▸ **Task set**
(A) Answer these questions from the passage on law firms and climate change regulation:
(i) Which firm launched its climate change and sustainability practice group the day after Schwarzenegger signed the bill?
(ii) Within what span after the next presidential election does Gerrard expect major regulations to be adopted?
(iii) In which office does Gordon P. Erspamer work?
(B) Could you carry on the passage about law firms building climate change practice groups, picking up after its final sentence?

▸ **Passage given**
★ ★ ★

Some law firms are inclined to agree that the federal government will increase regulations, and they are responding accordingly. Indeed, after more than 15 years of slashing environmental law practice groups, big law firms are on a hiring spree. They’re beefing up their expertise and reorganizing, creating climate change and global warming practice groups.

One such firm is Pillsbury Winthrop Shaw Pittman. It launched its climate change and sustainability practice group the day after Schwarzenegger signed the bill.

EVOLVING STANCE

The Kyoto Protocol is an international climate change treaty that caps greenhouse emissions for the more than 160 countries that are signatories. But President Bush has shunned the agreement, saying he fears it could damage the economy and he believes it should not exclude developing nations.

The U.S. stance may change, says Michael B. Gerrard, head of Arnold & Porter’s New York City environmental practice and past chair of the ABA’s Section of Environment, Energy and Resources.

“There’s a widespread belief that whoever becomes president in 2009 will re-engage the U.S. in the global system of greenhouse gas regulation,” he says.

Gerrard says major regulations are expected to be adopted within a year or two after the next presidential election. He believes they will lead to substantial work for lawyers specializing in areas like environmental law, land use and energy. “It would be the first major environmental regulatory program adopted in the United States in nearly two decades,” Gerrard notes.

Gerrard says his firm has yet to see enough global warming work to justify a new practice group. But others are forging ahead. San Francisco-based Morrison & Foerster, for example, is proceeding with plans to create a climate change practice group.

“I just see this as a major wave that is going to sweep across the country and across the world,” says MoFo partner Gordon P. Erspamer, who co-chairs the firm’s energy group. He says he’s seeing consensus from government and from the academic and business communities that something has to be done. “It’s one of the few areas where there seems to be a high level of unanimity,” says Erspamer, who works in the Walnut Creek, Calif., office.

★ ★ ★

▸ **Provided material**
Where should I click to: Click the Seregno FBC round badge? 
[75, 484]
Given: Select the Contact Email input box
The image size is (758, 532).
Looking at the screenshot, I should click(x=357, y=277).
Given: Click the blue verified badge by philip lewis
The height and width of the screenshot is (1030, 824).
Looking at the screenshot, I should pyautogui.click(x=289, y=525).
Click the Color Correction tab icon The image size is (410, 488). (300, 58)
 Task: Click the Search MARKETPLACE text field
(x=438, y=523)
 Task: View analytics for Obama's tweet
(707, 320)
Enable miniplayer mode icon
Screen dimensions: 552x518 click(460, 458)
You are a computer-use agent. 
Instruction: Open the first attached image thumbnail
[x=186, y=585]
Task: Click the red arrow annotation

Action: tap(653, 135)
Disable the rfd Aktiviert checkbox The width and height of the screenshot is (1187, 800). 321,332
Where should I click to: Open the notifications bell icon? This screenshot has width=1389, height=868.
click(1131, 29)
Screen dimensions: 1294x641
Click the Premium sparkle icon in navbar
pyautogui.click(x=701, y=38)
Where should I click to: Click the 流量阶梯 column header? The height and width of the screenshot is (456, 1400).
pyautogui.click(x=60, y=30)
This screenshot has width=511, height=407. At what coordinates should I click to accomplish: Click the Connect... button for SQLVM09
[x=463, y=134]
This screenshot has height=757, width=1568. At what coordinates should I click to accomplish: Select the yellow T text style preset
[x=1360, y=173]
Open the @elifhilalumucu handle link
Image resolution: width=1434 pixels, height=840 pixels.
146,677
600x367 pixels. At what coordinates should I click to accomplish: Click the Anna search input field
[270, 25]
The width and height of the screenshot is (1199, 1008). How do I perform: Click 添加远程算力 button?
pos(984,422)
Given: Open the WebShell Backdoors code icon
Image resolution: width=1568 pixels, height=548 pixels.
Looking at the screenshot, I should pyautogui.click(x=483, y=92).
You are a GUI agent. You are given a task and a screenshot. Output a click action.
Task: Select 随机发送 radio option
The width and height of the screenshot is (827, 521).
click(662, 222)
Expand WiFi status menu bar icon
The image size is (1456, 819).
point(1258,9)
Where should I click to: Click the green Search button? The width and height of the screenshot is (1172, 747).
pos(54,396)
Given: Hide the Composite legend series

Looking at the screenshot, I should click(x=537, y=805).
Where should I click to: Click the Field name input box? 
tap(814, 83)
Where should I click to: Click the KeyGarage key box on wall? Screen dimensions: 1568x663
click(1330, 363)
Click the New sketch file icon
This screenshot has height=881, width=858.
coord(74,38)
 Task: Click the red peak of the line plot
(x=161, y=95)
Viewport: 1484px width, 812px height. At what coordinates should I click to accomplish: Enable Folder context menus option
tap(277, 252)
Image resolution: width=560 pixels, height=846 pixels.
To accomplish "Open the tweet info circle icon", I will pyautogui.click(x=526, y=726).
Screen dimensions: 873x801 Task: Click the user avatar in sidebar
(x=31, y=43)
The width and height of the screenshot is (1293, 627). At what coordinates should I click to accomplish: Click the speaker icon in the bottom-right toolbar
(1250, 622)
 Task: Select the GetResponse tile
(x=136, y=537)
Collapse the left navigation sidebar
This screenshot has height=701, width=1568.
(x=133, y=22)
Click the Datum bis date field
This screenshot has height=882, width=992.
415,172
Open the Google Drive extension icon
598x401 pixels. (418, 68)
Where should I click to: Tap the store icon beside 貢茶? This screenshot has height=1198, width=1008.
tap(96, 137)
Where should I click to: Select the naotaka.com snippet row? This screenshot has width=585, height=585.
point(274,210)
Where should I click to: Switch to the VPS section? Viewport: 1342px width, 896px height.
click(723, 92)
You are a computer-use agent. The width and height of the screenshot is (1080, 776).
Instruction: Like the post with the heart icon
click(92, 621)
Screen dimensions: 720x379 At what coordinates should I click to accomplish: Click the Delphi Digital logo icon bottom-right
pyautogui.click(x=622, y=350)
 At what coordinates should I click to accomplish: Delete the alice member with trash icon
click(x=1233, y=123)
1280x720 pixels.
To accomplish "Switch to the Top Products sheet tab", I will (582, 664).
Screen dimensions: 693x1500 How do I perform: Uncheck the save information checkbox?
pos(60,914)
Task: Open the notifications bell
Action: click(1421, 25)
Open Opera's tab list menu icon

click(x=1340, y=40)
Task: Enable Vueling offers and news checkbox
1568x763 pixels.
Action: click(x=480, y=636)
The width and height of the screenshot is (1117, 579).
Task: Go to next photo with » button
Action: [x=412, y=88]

★ ★ ★

▸ **Answers given**
(A)
(i) Pillsbury Winthrop Shaw Pittman
(ii) Within a year or two
(iii) The Walnut Creek, Calif., office

(B)
Erspamer says smaller boutique firms already are focusing on climate change practices, and bigger firms will organize to offer clients one-stop shopping.

Pillsbury Winthrop’s Sheila McCafferty Harvey, of the firm’s Washington, D.C., office, says it will be adding to its environmental practice area in addition to its energy and litigation groups. It’s also possible the public policy team will see more hires, though not necessarily because of the climate change focus.

“A lot of firms in the last 15 years have reduced or done away with their environmental practices,” says Harvey, co-chair of the firm’s new climate change practice and of its national environmental practice. “It is conceivable that it will lead to a renaissance in environmental law.”

Cleveland lawyer David E. Nash says his firm, the environmental law boutique McMahon DeGulis, launched a climate change practice group in October and has seen new business in climate change and sustainability issues. But he doubts that the kind of big-volume work sought by large law firms is around the corner.

“This could be big-volume work eventually,” he says. “But right now, I see this as strategic, surgical—a niche practice.”